Was bisher geschah… 

Geboren bin ich in den 80ern und wurde wie die meisten Katholiken zwangsgetauft. Das ist um so skurriler da meine Eltern schon Atheisten waren. 

Tatsächlich glaubten damals noch viele,  dass die Taufe zur Anmeldung des Nachwuchses dazu gehört. Außerdem wollte man kein Gerede. Somit war ich quasi ein katholischer Atheist bei der Geburt. 

Natürlich war es leicht als Kind an den “lieben Gott”  zu glauben, es war dasselbe wie Christkind und Osterhase. Mit 6 Jahren wusste man schon, dass da eigentlich die Mama dahinter steckt. 

Und so wuchs ich mit dem Wissen auf, das Gott ein Märchen ist. Den haben die Menschen erfunden, als sie sich die Dinge noch nicht durch Wissenschaft erklären konnten. 

Doch mit 18 Jahren, da haben sie mich erwischt. Auf der Sinnsuche geriet ich in die Fänge einer Sekte. 

Schulabrecher ohne Perspektive sind leichte Beute. Der Glaube mein Leben sei eine Prüfung. Die Bestärkung, dass es mir schlecht geht und ich es dadurch später besser haben würde. Ich war in dieser Zeit sehr suizidal. Ich war einsam und wollte, dass die Prüfung endlich vorbei ist. 

2 Jahre wurde ich von meiner “Gemeinde” bearbeitet. Ich sollte mich von meinen Eltern trennen, damit sie mich besser kontrollieren können. 

Am Ende war die Bindung an meine Familie aber einfach stärker und half mir beim Ausstieg. Aber der Glauben, die Hoffnung auf ein besseres Leben als “guter Christ”  die blieb. 

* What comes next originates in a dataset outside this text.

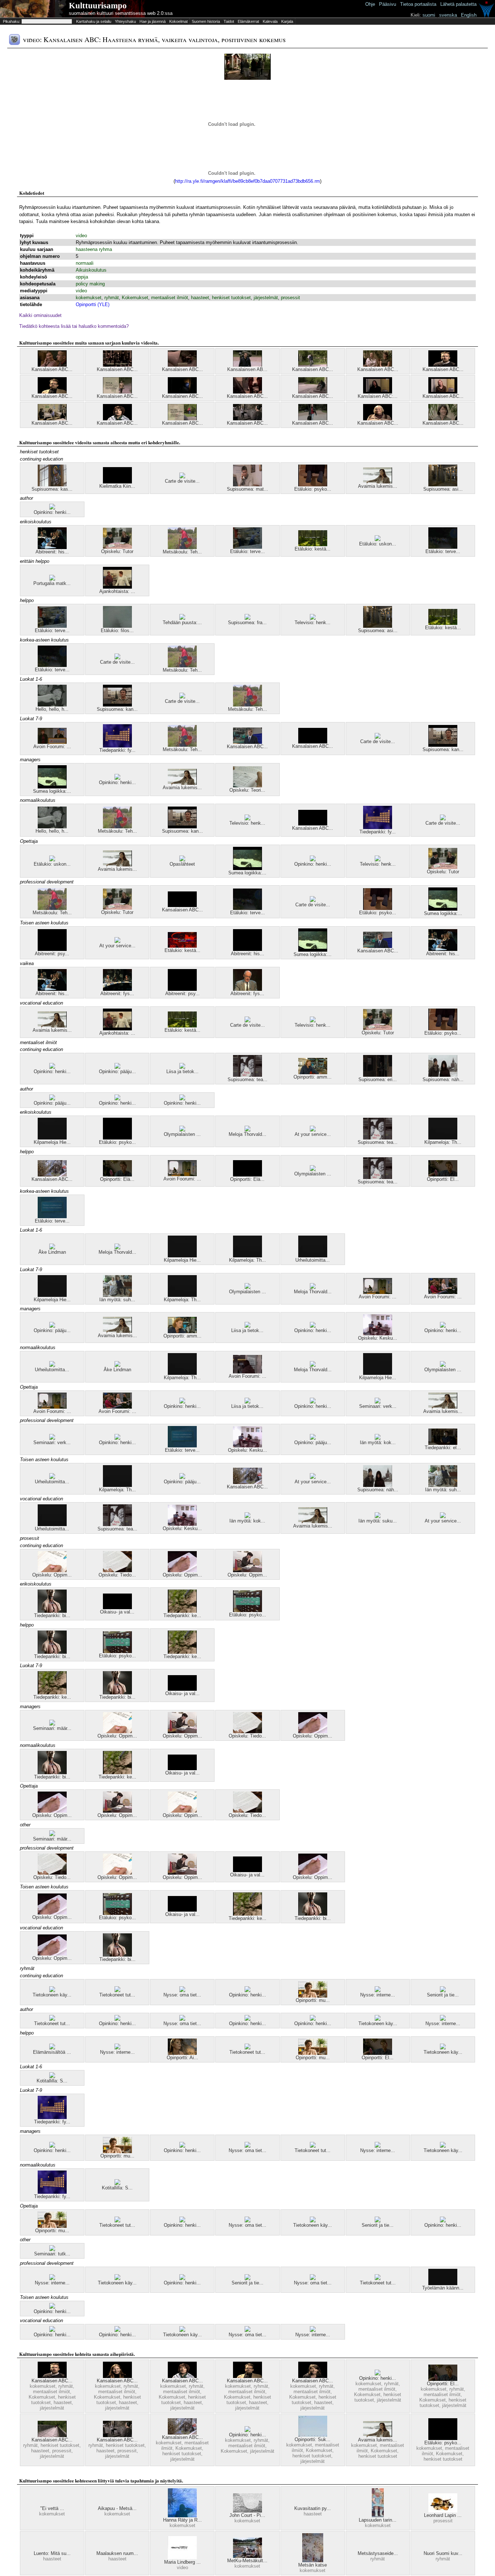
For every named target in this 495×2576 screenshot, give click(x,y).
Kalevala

Ich suchte nach Beweisen. Ich wälzte alte Bücher mit Prophezeiungen um einen Vorsprung zu haben. Und so geriet ich in die Verschwörungsszene. Eine Mischung aus Gott und allmächtigen Aliens. 

Der Majakalender war besonders beliebt vor 2012. Aber gerade der war dann auch irgendwann das Ende meines Glaubens. Langsam gingen mir die Augen auf. 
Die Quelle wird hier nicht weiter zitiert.